I rec’d one for my birthday. The kind that automatically updates the distance I walk to an app on my iPhone. I found I don’t walk as far as I’d like so I’m now parking farther away from the store, etc. The next step is will be going to the Mall (while it is still so damned hot) and longer walks in the evening. If I still don’t reach my goal (5 mile a day average) I’ll start taking a walk in the morning.
What is the wisdom of the SD minions on how far a once sedimentary 63 yr old should walk every day to keep the joints limber. I’m not especially interested in cardio, just want to remain somewhat healthy.

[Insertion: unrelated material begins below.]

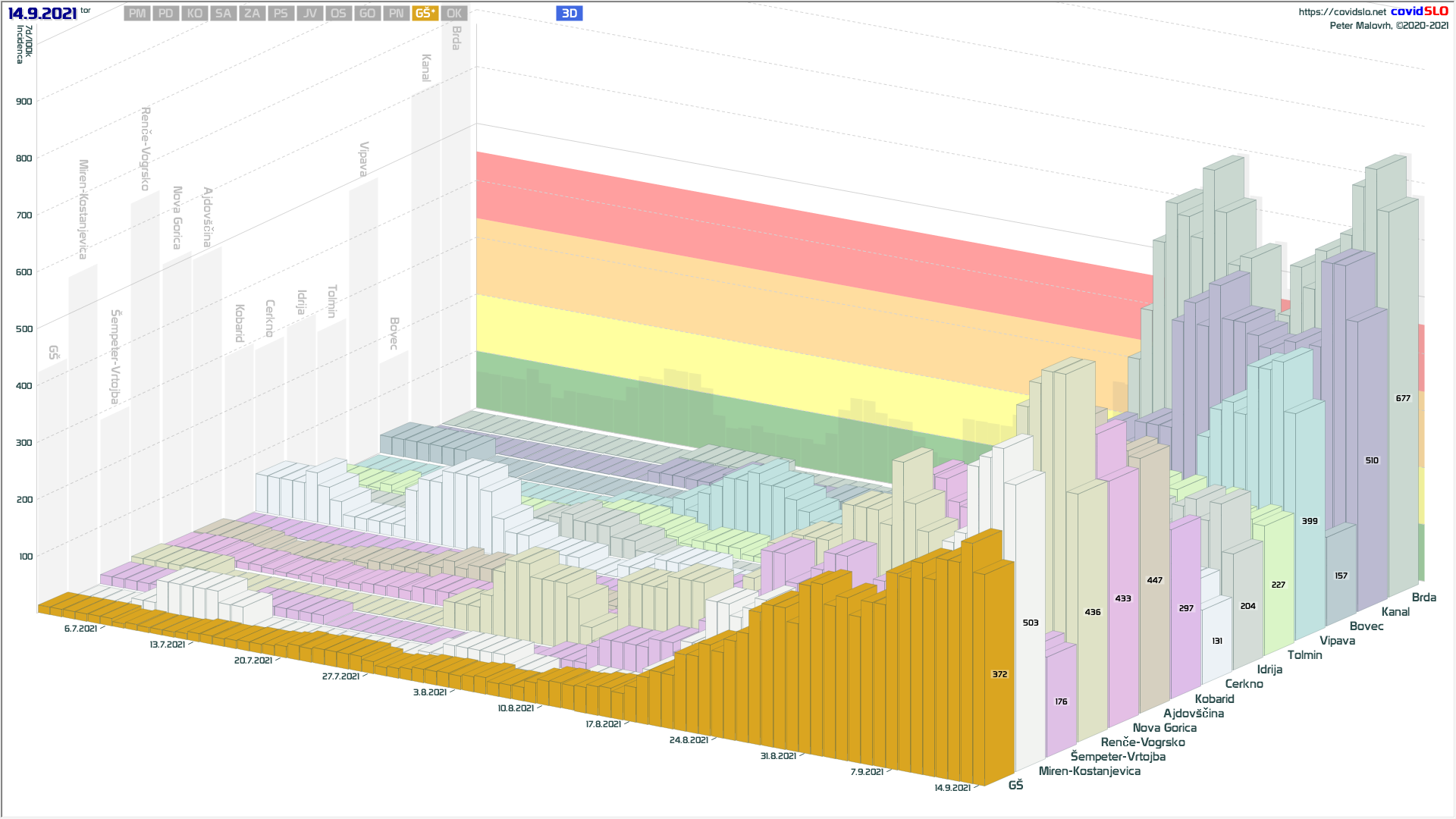Click the 14.9.2021 date heading
Image resolution: width=1456 pixels, height=819 pixels.
42,13
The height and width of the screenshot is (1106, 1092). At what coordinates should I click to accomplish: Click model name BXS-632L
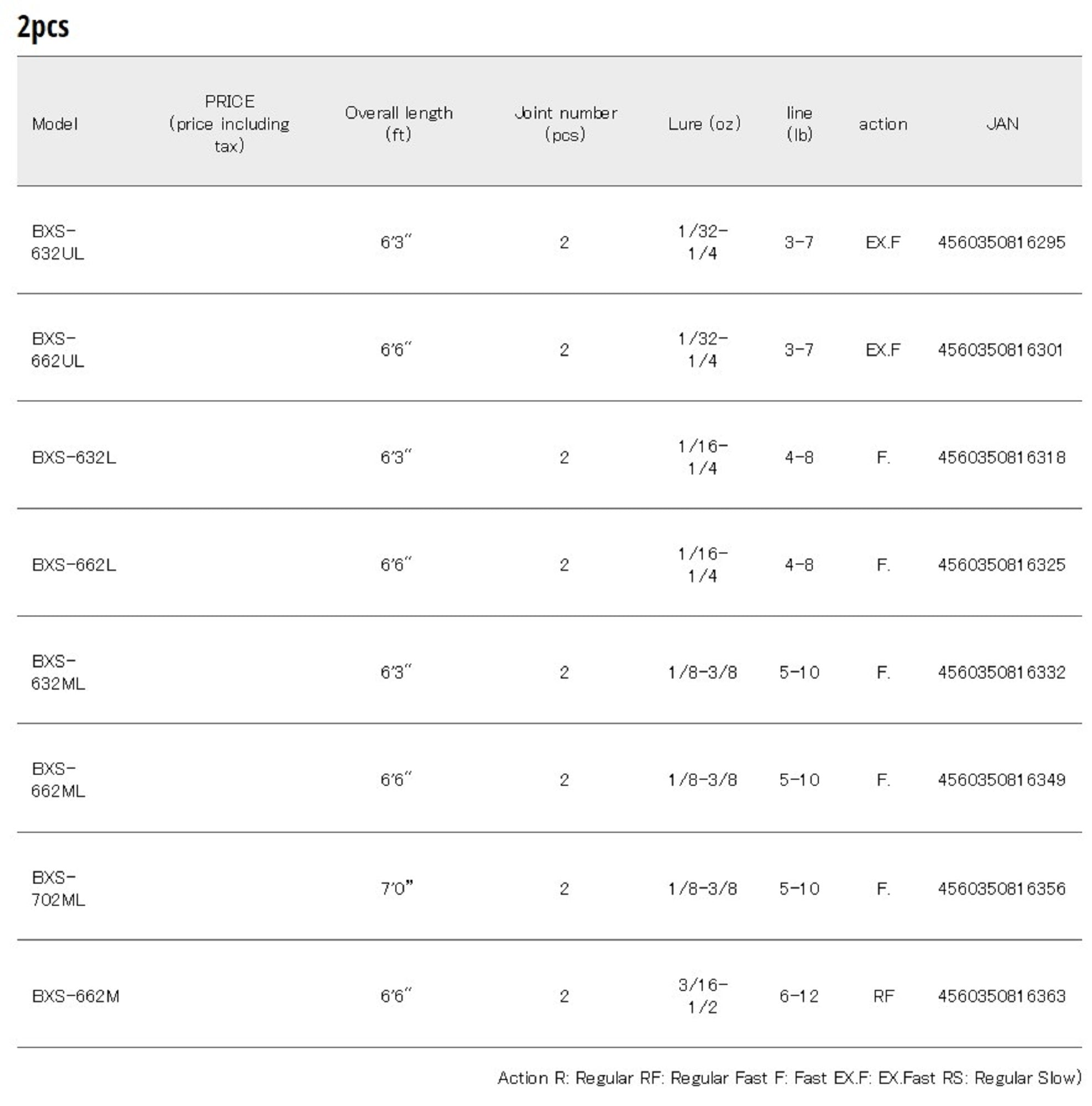[74, 457]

I’m 67, and the most walking I ever do is on vacations. My last two trips were to several towns in southern France. This was before my heart surgery, so I wasn’t in very good shape. I bought an excellent pedometer, and my average walking distance turned out to be 8 miles a day. One day, I reached 13 miles (it was 12.9, so I walked around the block of my hotel).

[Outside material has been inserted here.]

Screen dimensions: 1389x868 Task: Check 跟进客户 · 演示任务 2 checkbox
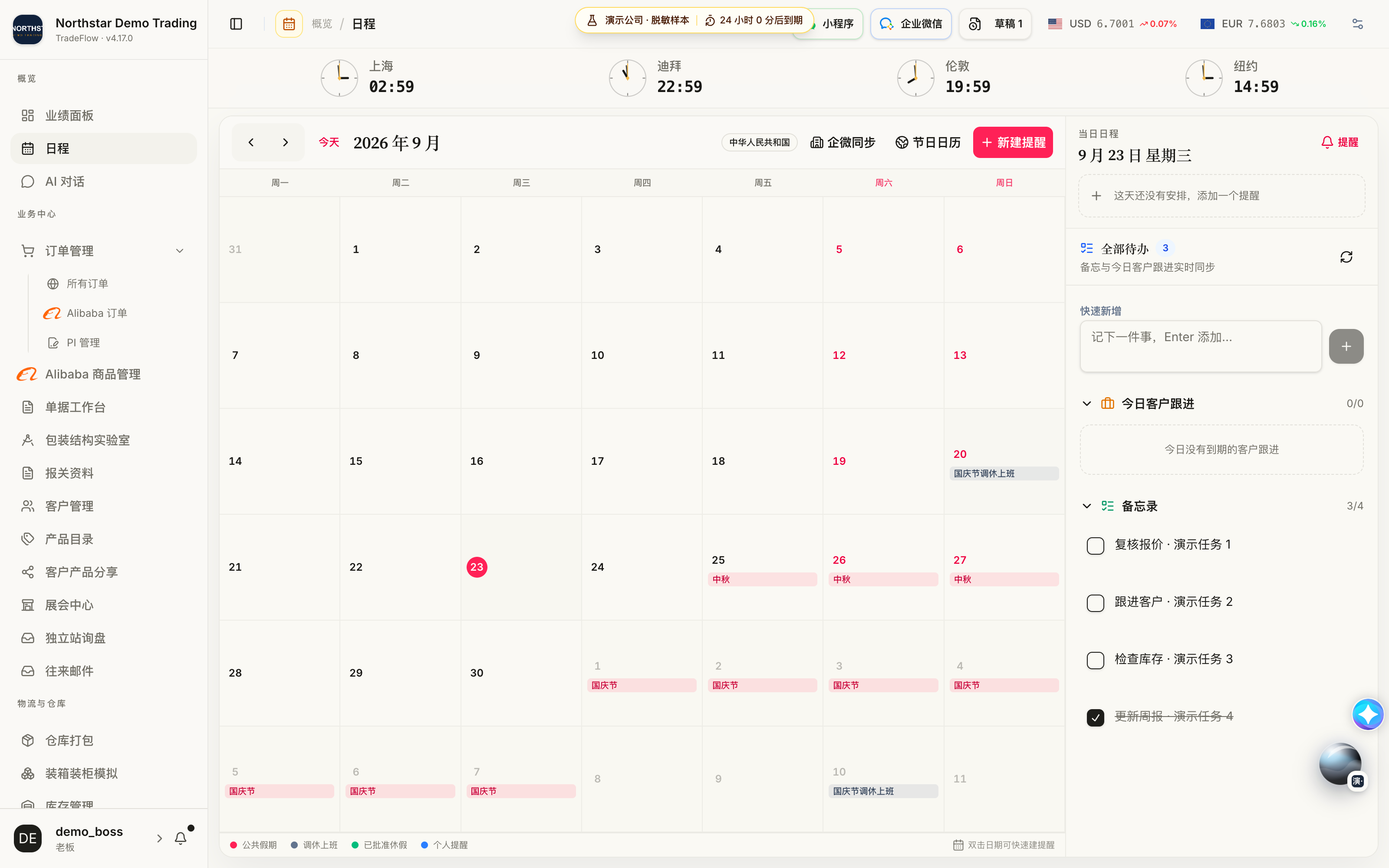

I’m 59 and do two or three half marathons a year walking. When ‘training’ for one, I try to walk 3-5 miles 3 or 4 times a week and something like 8-10 miles on the weekends. BTW: Many half marathons have a time limit of 4 hours. That’s usually good for a slow walker. 3:30 hr limits is a pretty brisk walk.

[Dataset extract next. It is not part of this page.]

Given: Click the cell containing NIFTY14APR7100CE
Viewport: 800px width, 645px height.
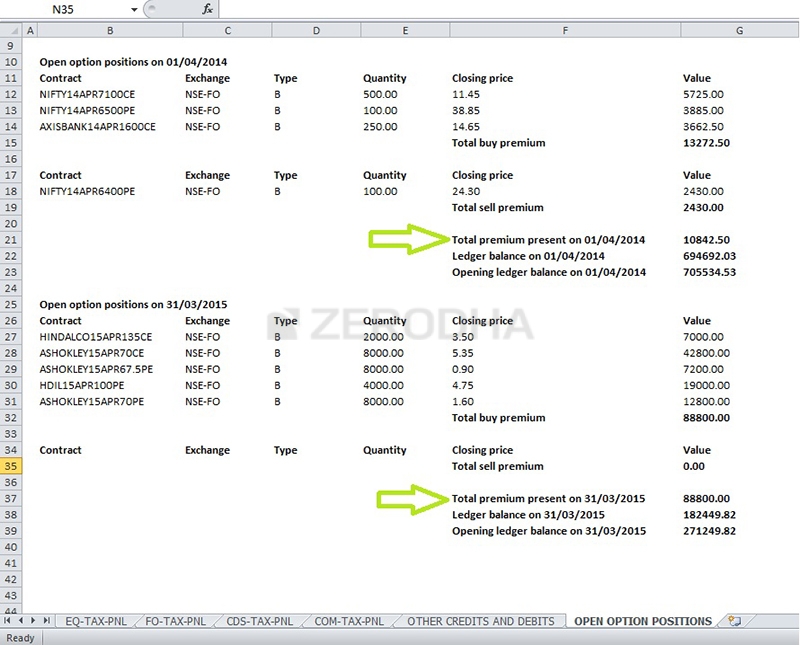Looking at the screenshot, I should (110, 94).
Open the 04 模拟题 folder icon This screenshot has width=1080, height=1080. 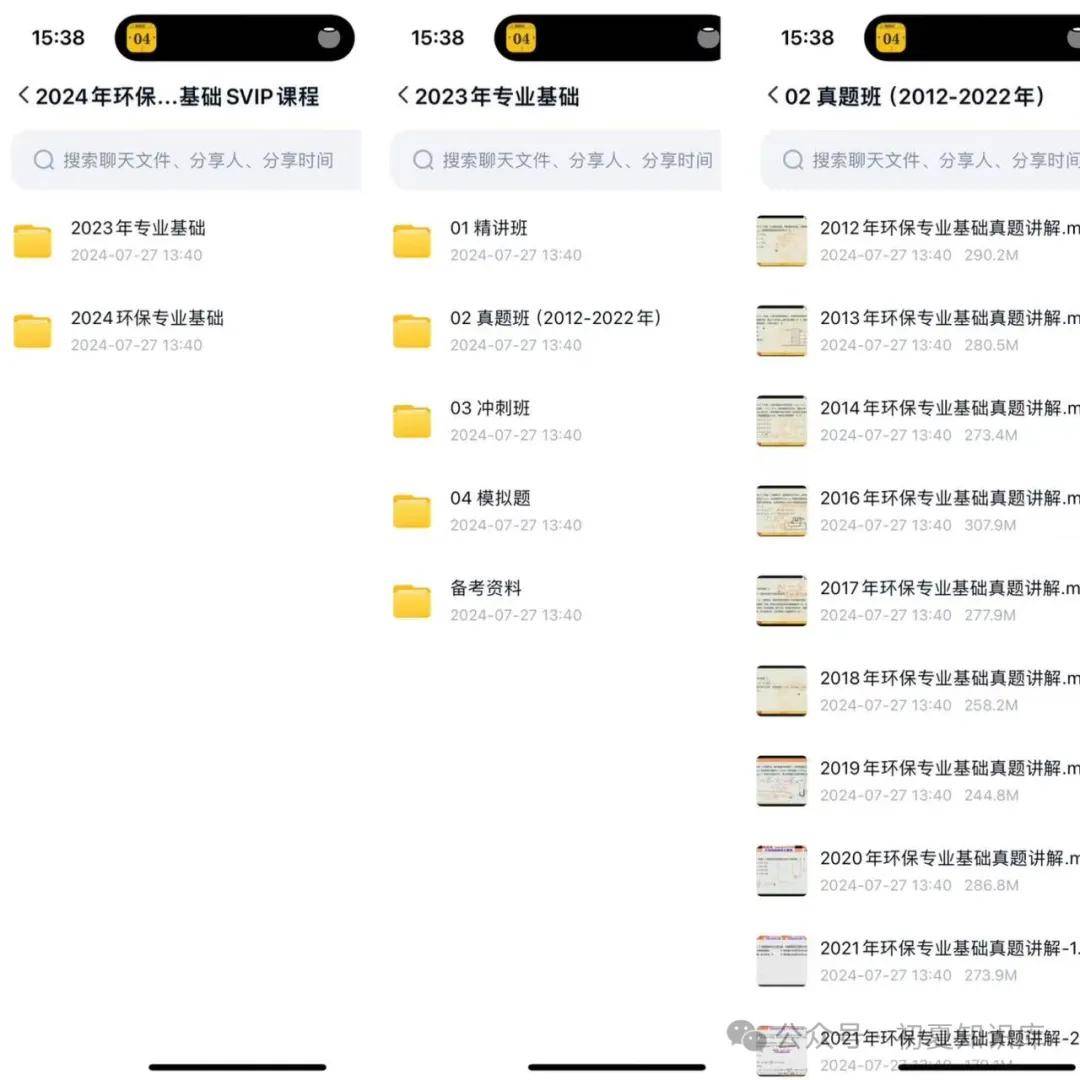[412, 512]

However if you have a iPhone, you really don’t need the pedometer if walking outside. You can get an app that used the phone’s GPS receiver to better track your walking. Pedometers count the number of steps and you need to calibrate it based on your stride or it will be off. The GPS is more accurate as long as you aren’t walking around tall buildings (think New Your City) of steep hills/mountains. Of course GPS doesn’t work well on inside gym tracks and the pedometer will do better there.
If it’s really fancy enough that it will update his iPhone, I doubt it is the cheap variety that need calibration. I have a Fitbit, and it figures out both steps travelled and distance, and it does so pretty accurately. It knows that some days (ie days when I run) I take fewer steps but cover more miles, and on other days (walking more) I take more steps and cover fewer miles.